What causes psoriasis?

Psoriasis is thought to be related to immune system over-activity. People with psoriasis have an increased production of skin cells: whereas skin cells are normally created and replaced every 3-4 weeks, for those experiencing psoriasis, the process only takes about three to seven days. As a result, sufferers experience a build-up of skin cells, creating dry, scaly patches of skin. There are many things that can trigger or exacerbate psoriasis symptoms and understanding these triggers can be helpful when it comes to managing the skin condition.

What is psoriasis?

Psoriasis is an inflammatory skin condition that affects roughly 2% of the UK population. There are different types of psoriasis and the symptoms can range from mild to severe, so it can vary from person to person.

How to cure psoriasis permanently

Although there is no cure for psoriasis, you might find you go through periods of time when symptoms are better and other times when your psoriasis flares-up. As a first step to managing the condition, it’s helpful to understand the different types of psoriasis and the triggers commonly associated with flare-ups.

What is the best treatment for psoriasis?

There are many precautions that you can take to better manage your psoriasis – from understanding and avoiding certain triggers to using emollients. This also includes consulting with a healthcare professional who can give you tailored advice on certain treatment options that might be right for you.

What are the signs of psoriasis?

You may experience some, or all, of the following psoriasis symptoms, depending on severity and type:

  • Dryness
  • Cracked skin
  • Blisters/ pustules
  • Red skin
  • Bleeding skin
  • Itchy skin
  • Sore painful skin
  • Skin build-up / Silver scaly skin
  • Glazed skin

Can stress cause psoriasis?

For some, stress can be something that triggers or exacerbates psoriasis symptoms. It might be helpful to try reducing stress with healthy sleep habits, regular exercise and relaxation techniques, such as deep breathing, yoga, tai chi or meditation.

Can psoriasis go away?

Psoriasis is a lifelong, chronic condition, which means there is no psoriasis cure. It can go away from time to time, though, as it often works in cycles. Plus, finding the right treatment can help you manage symptoms when flare-ups occur. 

What’s the best treatment for psoriasis?

There are plenty of medications, therapies, and creams for psoriasis. Different treatments work differently for everyone. Speak to a dermatologist if you need treatment for severe psoriasis. If you need something to help minimise drying and itching, the Decubal anti-itch gel works great.

Is psoriasis genetic?

Researchers have found a link between psoriasis and genetics. A child is more likely to develop psoriasis if their parent has the condition.

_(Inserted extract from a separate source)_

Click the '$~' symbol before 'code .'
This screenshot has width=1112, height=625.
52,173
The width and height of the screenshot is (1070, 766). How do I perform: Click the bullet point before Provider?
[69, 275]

Can you have both eczema and psoriasis?

Yes – it is possible for a person to have psoriasis and eczema together. Each condition requires its own treatment.

Does psoriasis increase the likelihood of getting arthritis?

A study has found that adults with psoriasis are more likely to get rheumatoid arthritis than those without. It’s important to note that having psoriasis can put you at a higher risk of other conditions, such as obesity, type 2 diabetes, arthritis, and mental health conditions.

Is psoriasis contagious?

No – psoriasis is not contagious. No one can spread psoriasis to another person.